▸ **PROBLEM STATEMENT**:
Copy, with no pictures, the line that contains "The width and" and each line after it down to the end of the entries below, exactly.

▸ **SUPPLIED RECORDS**:

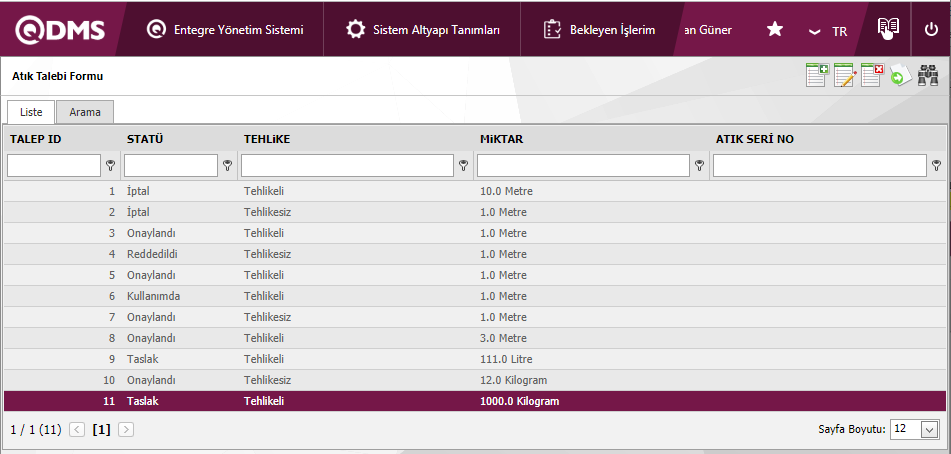Open the Bekleyen İşlerim menu
Image resolution: width=951 pixels, height=454 pixels.
(x=599, y=30)
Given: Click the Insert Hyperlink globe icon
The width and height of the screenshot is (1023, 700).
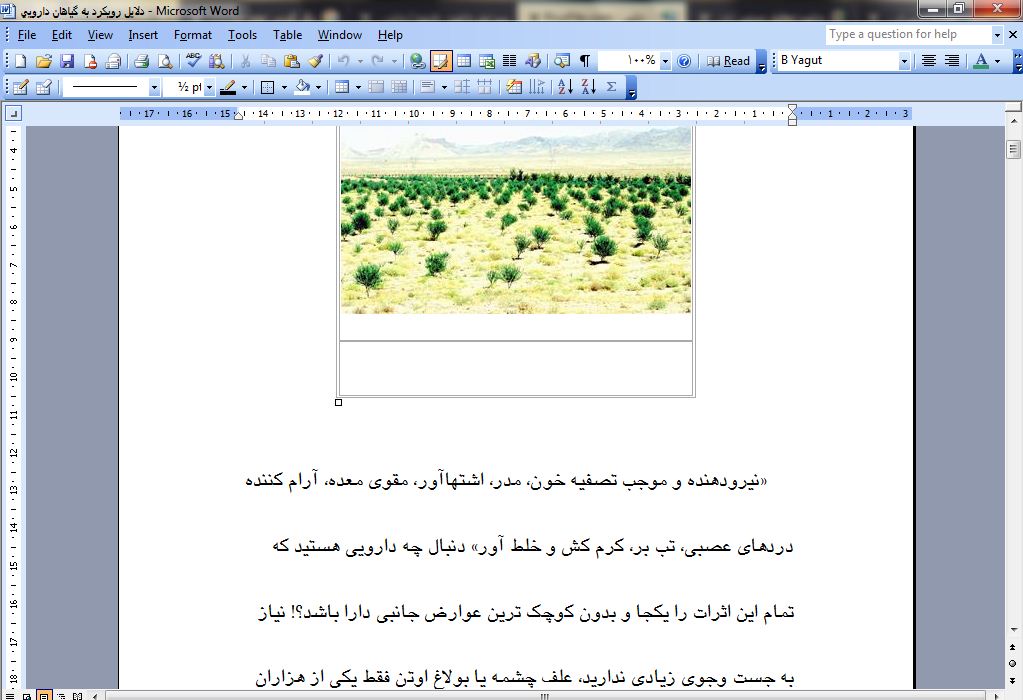Looking at the screenshot, I should (x=418, y=61).
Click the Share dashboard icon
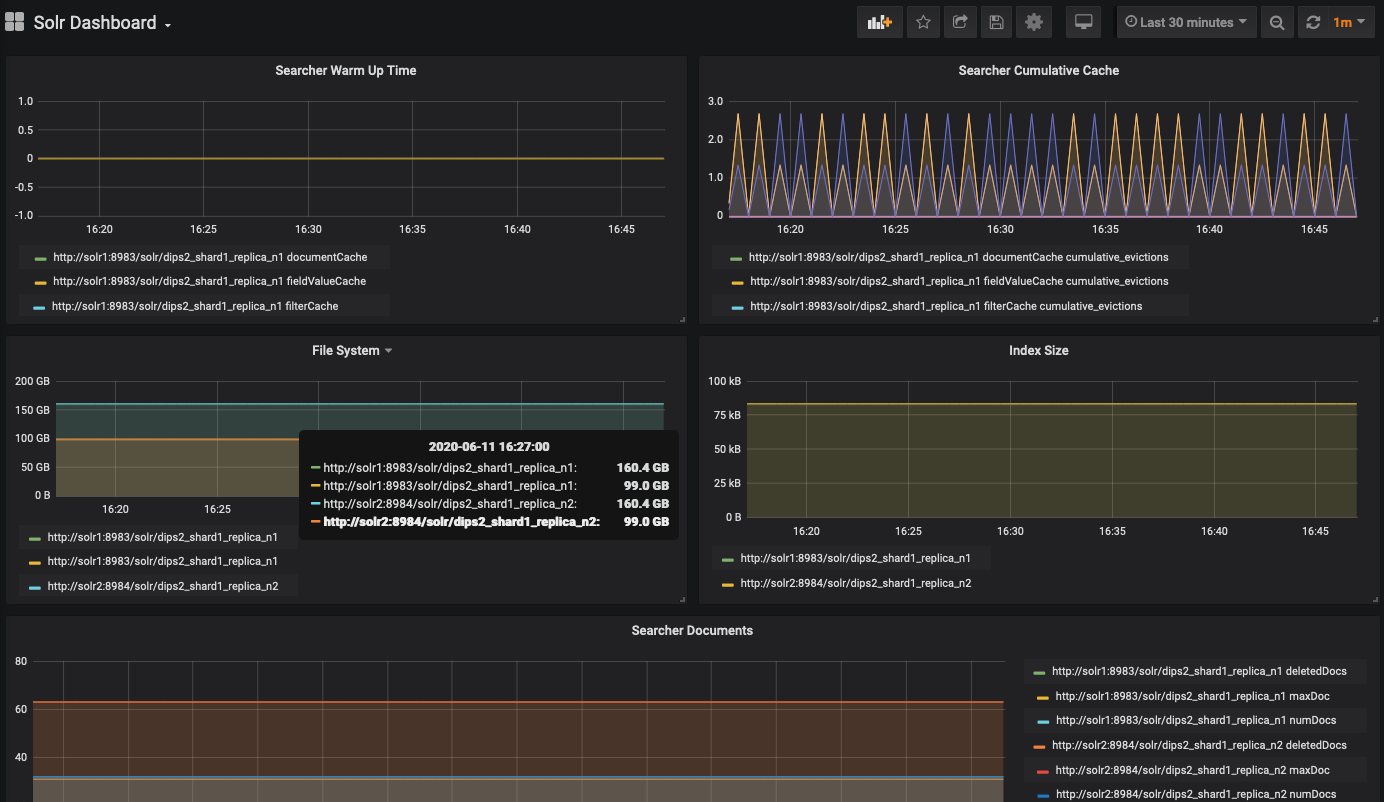 tap(960, 22)
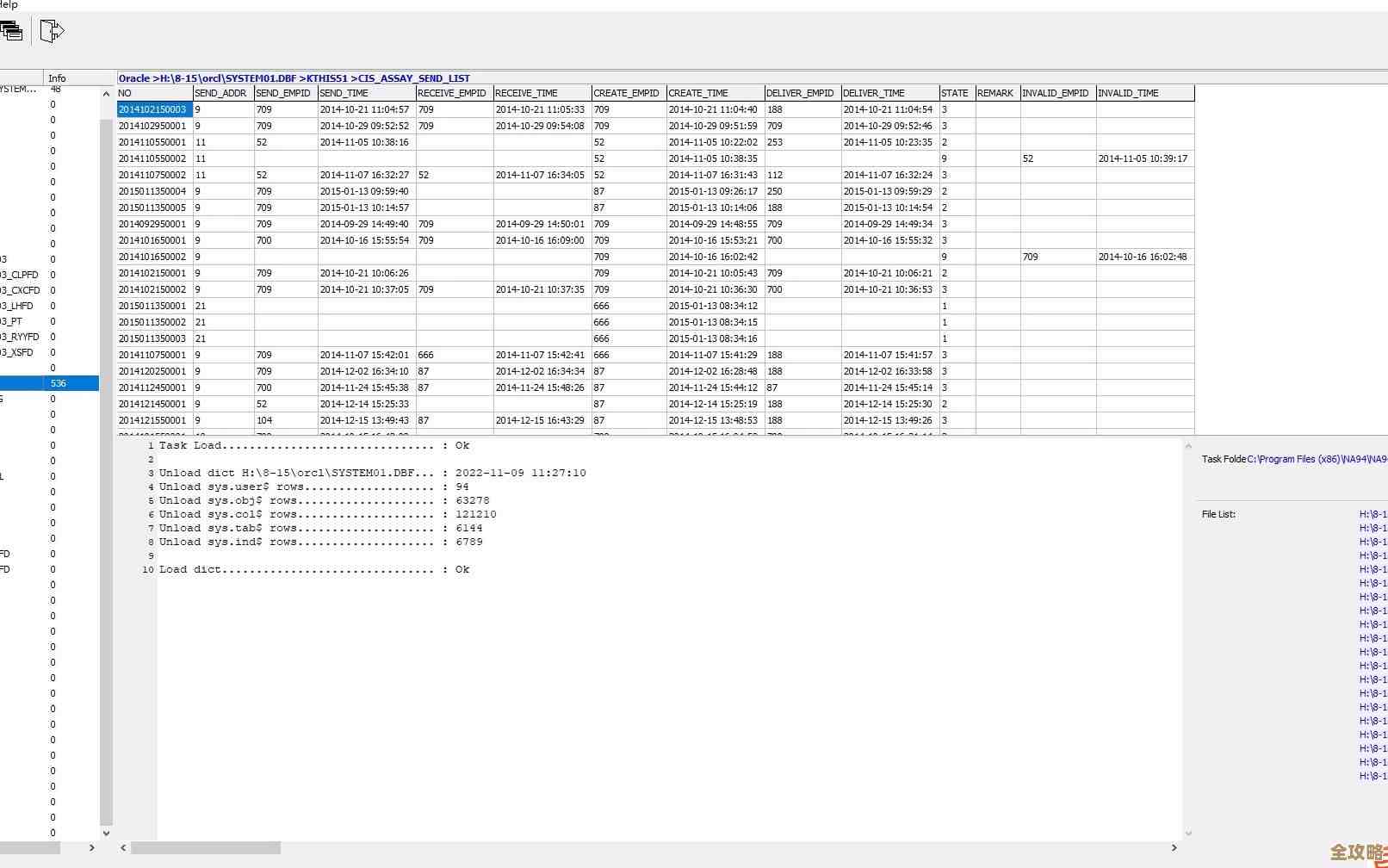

▸ **COMPLETED TASK**:
The width and height of the screenshot is (1023, 700).
Looking at the screenshot, I should (x=418, y=61).
Click the Share dashboard icon
 tap(960, 22)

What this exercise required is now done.